Damit rücken die Solisten auch dem Mannschaftsrekord für Einrumpfboote, den offiziell die von Skipper Kevin Escoffier geführte “Holcim - PRB” mit 640,48 Seemeilen bei einem Speedschnitt von 26,68 Knoten im Ocean Race aufgestellt hat, immer näher. Inoffiziell waren Boris Herrmann und Team Malizia auf Etappe fünf im Ocean Race mit 641,13 Seemeilen (Schnitt: 26,71 Knoten) sogar noch schneller.

24-Stunden-Mannschaftsrekord erreichbar?

Weil aber der Unterschied zu “Holcim - PRB” entsprechend der Regel 26.4 der Rekordbestimmungen des World Sailing Speed Record Councils (WSSR) nicht groß genug war (unter einer Seemeile), steht offiziell der Rekord von “Holcim - PRB” in den Rekordlisten. Auch, wenn jeder das Malizia-Etmal kennt und die Crew es damals auf See so stürmisch gefeiert hat wie die Fans an Land.

Die führenden Boote segeln aktuell direkt nördlich des Tiefs, näher an seinem Zentrum. Daher genießen sie etwas mehr Wind und flachere See als die Boote, die ihnen hinterherjagen. Zu den dichtesten Jägern zählten am Montagvormittag Sam Davies (”Initiatives Coeur”) als Zehnte und Justine Mettraux (”TeamWork-Team Snef”) als Elfte. Die furiosen Frauen hatten beim 11-Uhr-Update rund 270 und 330 Seemeilen Rückstand auf die rasende Speerspitze des Feldes angesammelt.

Da lagen die Top-Vier mit Dalin, Ruyant, Richomme und Landsmann Sebastien Simon auf “Groupe Dubreuil” 100 Seemeilen auseinander. Die drei nächsten Verfolger – Sam Goodchild, Jérémie Beyou und Nico Lunven – trennten bei 118 bis 125 Seemeilen Rückstand nur etwa sieben Seemeilen.
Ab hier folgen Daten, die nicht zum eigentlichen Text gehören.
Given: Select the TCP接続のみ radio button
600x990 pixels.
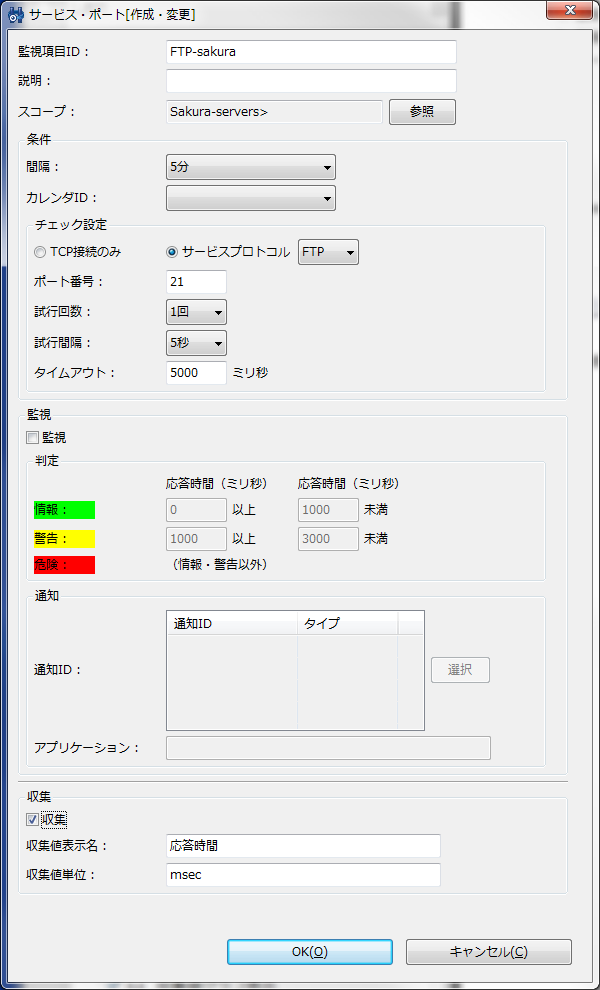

Dahinter kämpften Titelverteidiger Yannick Bestaven (”Maître Coq V”, 148,6 Seemeilen Rückstand) und Paul Mailhat (”Biotherm”, 211 Seemeilen) darum, den Kontakt zu den führenden Booten nicht abreißen zu lassen.

Boris Herrmann ringt um den Anschluss

Boris Herrmann Rückstand war an diesem Montagvormittag auf 366 Seemeilen angeschwollen. Für den Moment bestätigten sich damit die Prognose des “Malizia – Seaexplorer”-Skippers, dass sein möglichst bald wieder wegzuschaufelnder Meilenberg zunächst wachsen wird. Ob der “Kapstadt” die führenden Boote tatsächlich ohne Unterbrechung weiter so schnell zum Kap der Guten Hoffnung tragen wird, blieb indessen unklar. Es gibt auch Prognosen, die das vorderste Feld in wieder weniger Wind fahren sehen – das wäre die Chance für die Verfolger.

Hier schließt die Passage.